Children's nurses threaten to call all-out strike action
PAEDIATRIC nurses at one of Northern Ireland's busiest hospitals are threatening strike action over what they claim is "unsafe" A&E care of children due to short-staffing.
In an unprecedented move, a team of specialist children's nurses at Antrim Area Hospital are due to be balloted for all-out strike action next week following a breakdown in talks with management.
It is understood up to 40 nurses could stage a walk-out - but that emergency contingency care will be provided.
The director of nursing for the Northern health trust, Olive MacLeod, last night insisted that care levels were not at risk and expressed her "disappointment" that she had failed to win the "hearts and minds" of staff.
"Some staff are less inclined to change but our business is looking after the patient… I would never put a nurse in a situation where they are compromised," Ms MacLeod told The Irish News.
"I am a nurse and I am satisfied that this is a good model of care… this is my registration on the line here."
The row centres on an arrangement involving the rotation of a paediatric nurse from Antrim's main children's ward to work in the hospital's casualty unit for a 12-hour shift between 10am and 10pm.
The children's nurses say that two paediatric nurses are required to work in A&E on a 24-hour basis and that that overstretched casualty nurses are being taken from the adult department.
Around a quarter of admissions to Antrim's A&E are children. The £14 million new-build opened two years ago following a fraught period of massive waiting list breaches that led to scathing independent reports.

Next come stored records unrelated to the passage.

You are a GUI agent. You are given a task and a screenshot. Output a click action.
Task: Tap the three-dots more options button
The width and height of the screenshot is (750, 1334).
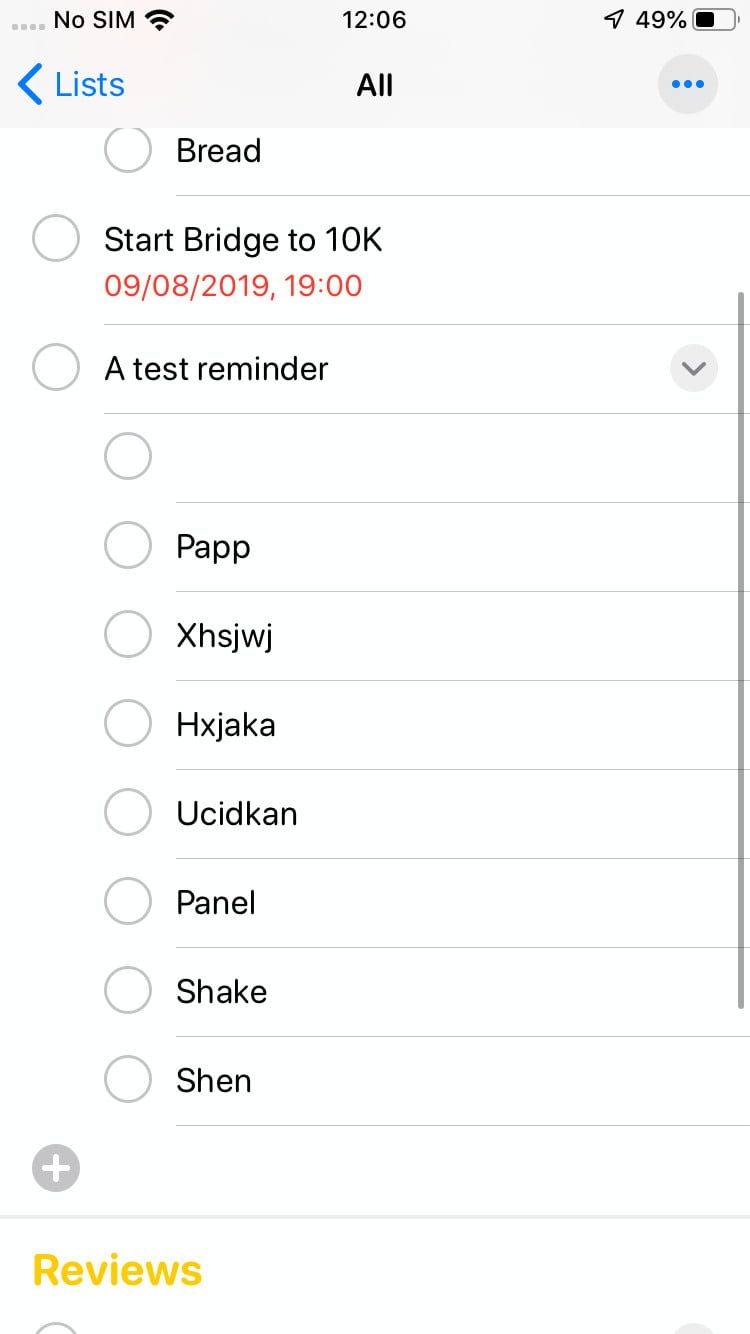[687, 85]
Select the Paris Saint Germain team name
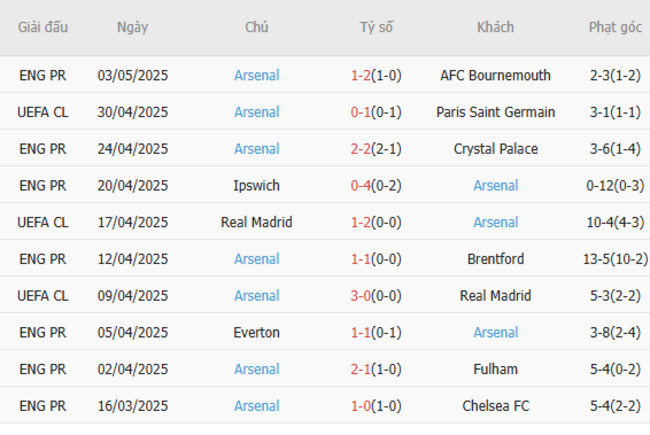Image resolution: width=650 pixels, height=435 pixels. (496, 112)
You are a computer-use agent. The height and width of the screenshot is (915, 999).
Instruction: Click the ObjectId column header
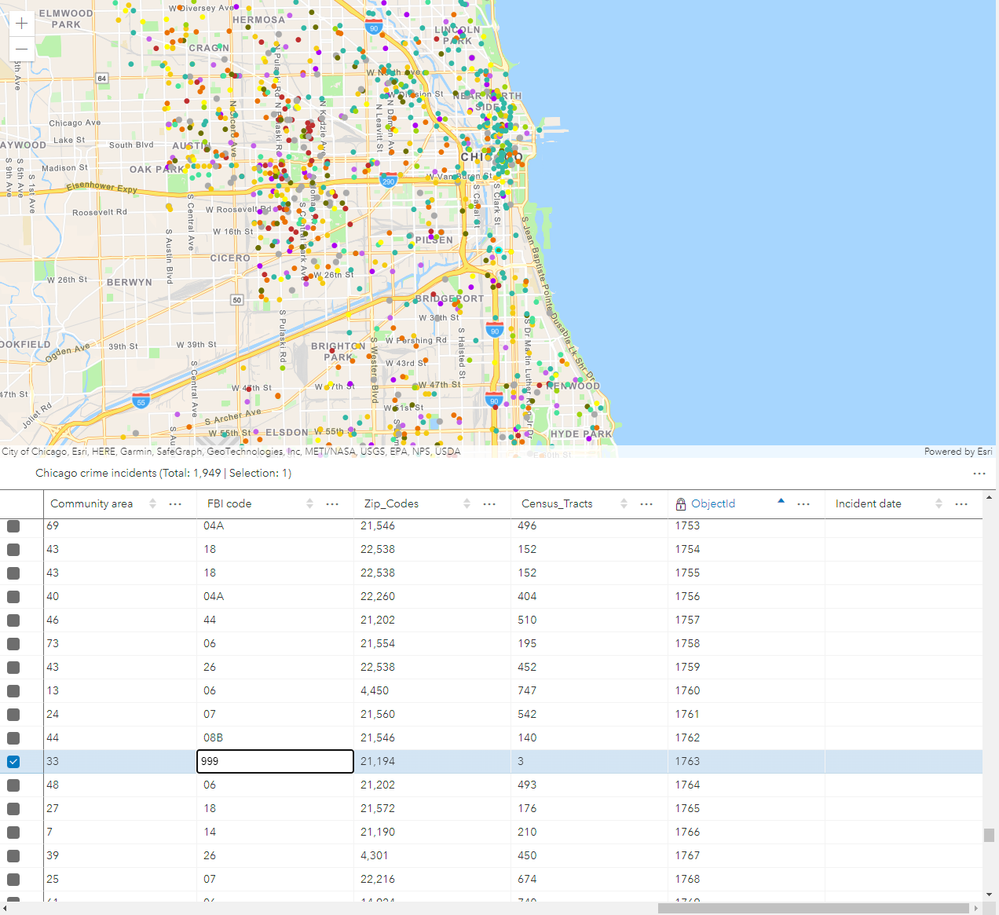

Unison, the trade union representing the majority of staff affected, say their members have repeatedly raised concerns with their bosses over the past year about staffing levels and the impact on patient care.
One nurse said her priority was the "safe care of children".
"You don’t want to put anyone's life in danger in an already overstretched department. The current Emergency Department staffing levels are dire," she said.
Brian Ferguson, a Unison regional organiser, said paediatric staff felt that not enough A&E training had been given, with a one-day induction course and shadowing colleagues for three days.
"We have asked nursing managers to produce its clinical risk assessment report but they have failed to do so," he said.
Another nurse explained the workplace pressures they were facing.
"You could have 17 children sitting waiting in one A&E area and only one paediatric nurse on. If you're dealing with a potentially very sick case and are required in the resuscitation area you need extra staff for to check medicines as there are specialist doses for children.
"This industrial action is not about the staff, it's about children's care."
Ms MacLeod rejected calls for the employment of an additional paediatric nurse in A&E but admitted they had 12 staff vacancies across emergency and paediatric care they were currently trying to fill. She also said adequate training had been provided.
"We know when children get sick and that is generally between 10am and 10pm. It is only after hours that we get the awful cases. In those cases where we have a very sick child a consultant triages."